Creates a Rapport with Your Audience
A literature review helps you create a sense of rapport with your audience or readers so they can trust that you have done your homework. As a result, they can give you credit for your due diligence: you have done your fact-finding and fact-checking mission, one of the initial steps of any research writing.
As a student, you may not be an expert in a given field; however, by listing a thorough review in your research paper, you are telling the audience, in essence, that you know what you are talking about. As a result, the more books, articles, and other sources you can list in the literature review, the more trustworthy your scholarship and expertise will be. Depending on the nature of your research paper, each entry can be long or short. For example, if you are writing a doctoral dissertation or master’s thesis, the entries can be longer than the ones in a term paper.
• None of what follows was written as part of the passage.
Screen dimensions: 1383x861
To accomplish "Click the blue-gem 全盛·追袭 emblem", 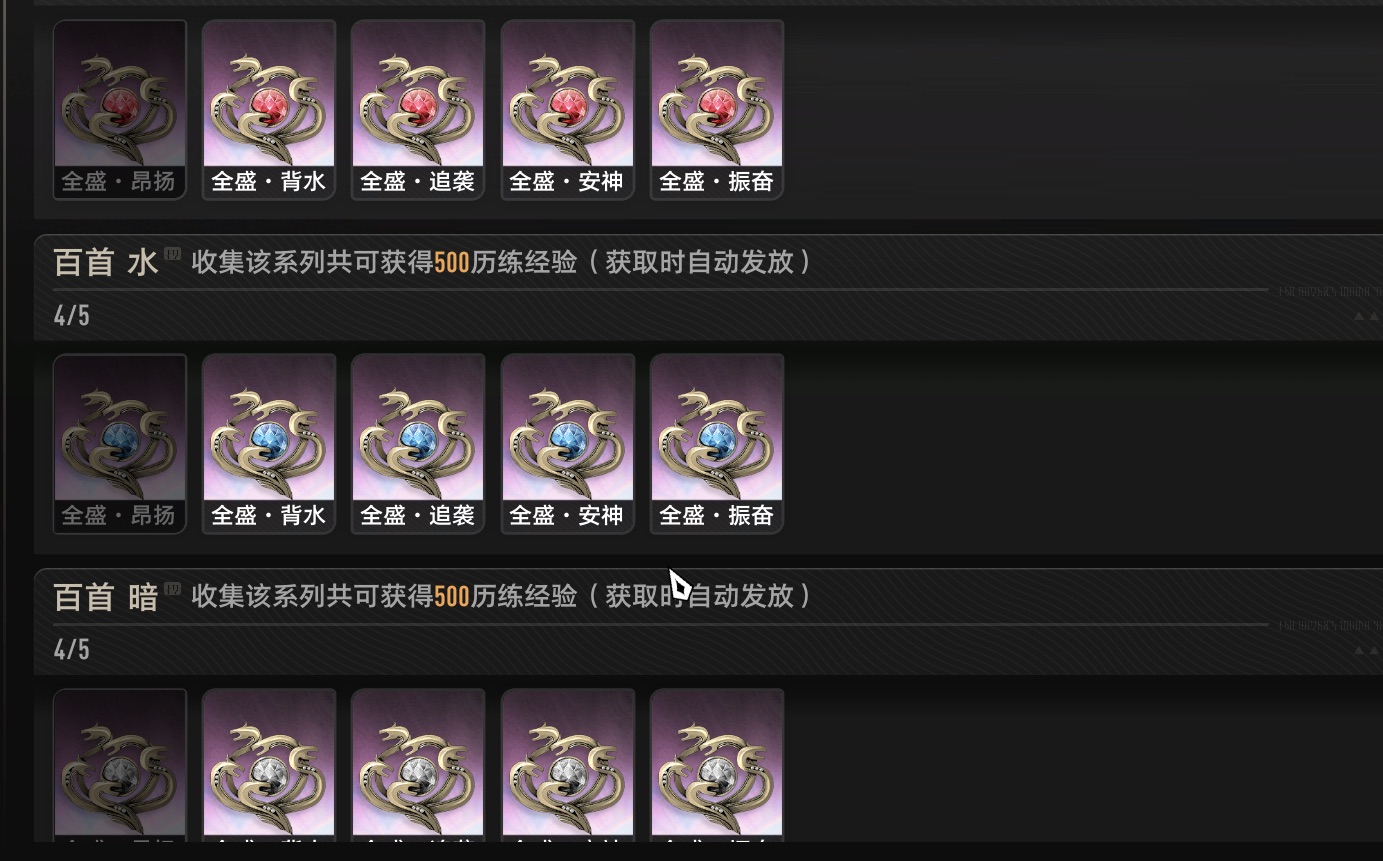I will [418, 444].
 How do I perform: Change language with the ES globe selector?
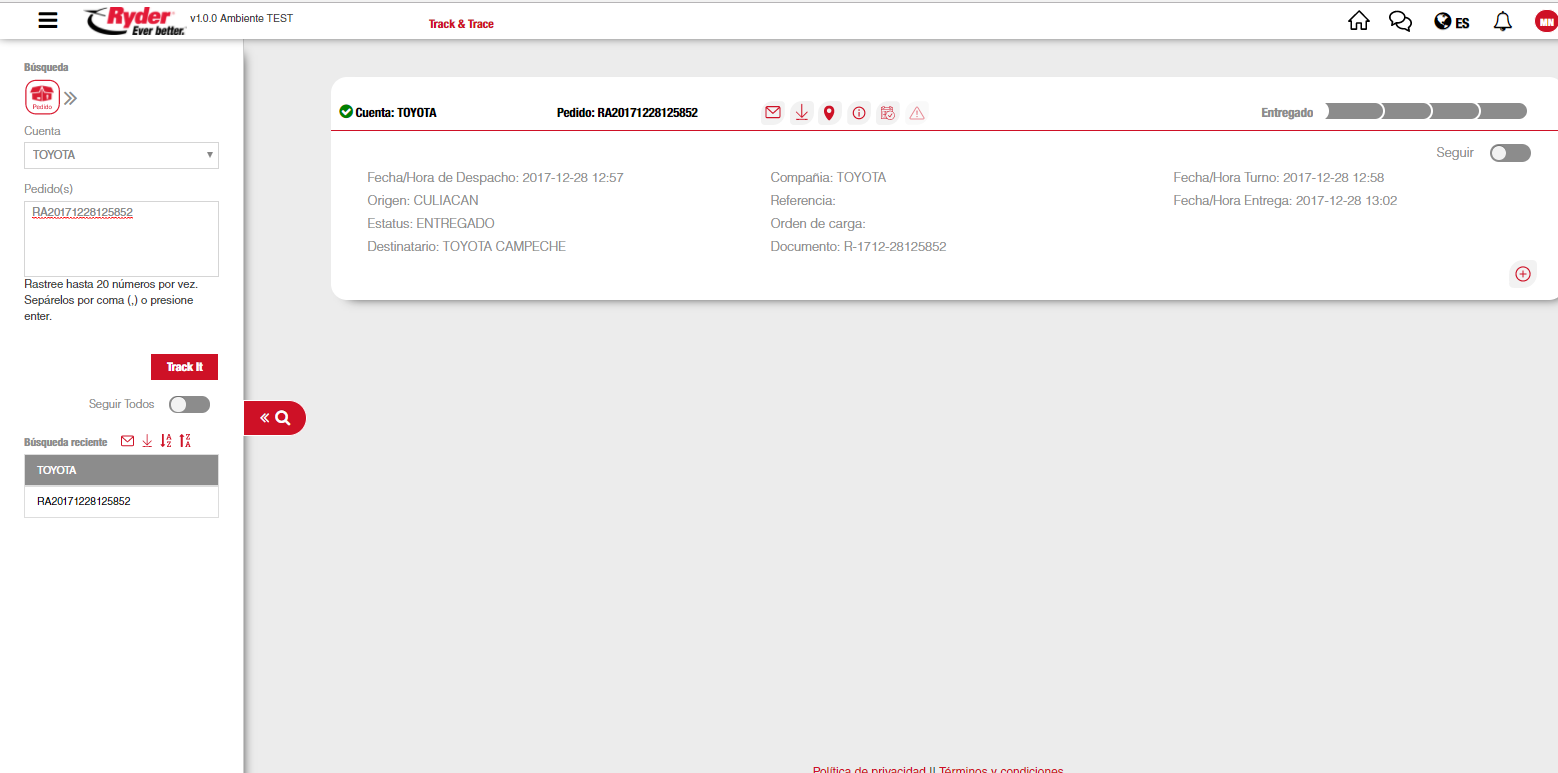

The key is to stick to the gist of the sources as you synthesize the source in the review: its thesis, research methods, findings, issues, and further discussions mentioned in the source.
It Helps You Avoid Incidental Plagiarism
Imagine this scenario. You have written a research paper, an original paper in your area of specialization, without a literature review. When you are about to publish the paper, you soon learn that someone has already published a paper on a topic very similar to yours. Of course, you have not plagiarized anything from that publication; however, if and when you publish your work, people will be suspicious of your authenticity. They will ask further about the significance of repeating similar research. In short, you could have utilized the time, money, and other resources you have wasted on your research on something else. Had you prepared a literature review at the onset of your research, you could have easily avoided such mishap. During the compilation of your review, you could have noticed how someone else has done similar research on your topic. By knowing this fact, you can tailor or tweak your own research in such a way that it is not a mere rehashing of someone else’s original or old idea.
It Sharpens Your Research Focus
s you assemble outside sources, you will condense, evaluate, synthesize, and paraphrase the gist of outside sources in your own words. Through this process of winnowing, you will be able to place the relevance of your research in the larger context of what others researchers have already done on your topic in the past (See Reference 1).
The literature review will help you compare and contrast what you are doing in the historical context of the research as well as how your research is different or original from what others have done, helping you rationalize why you need to do this particular research.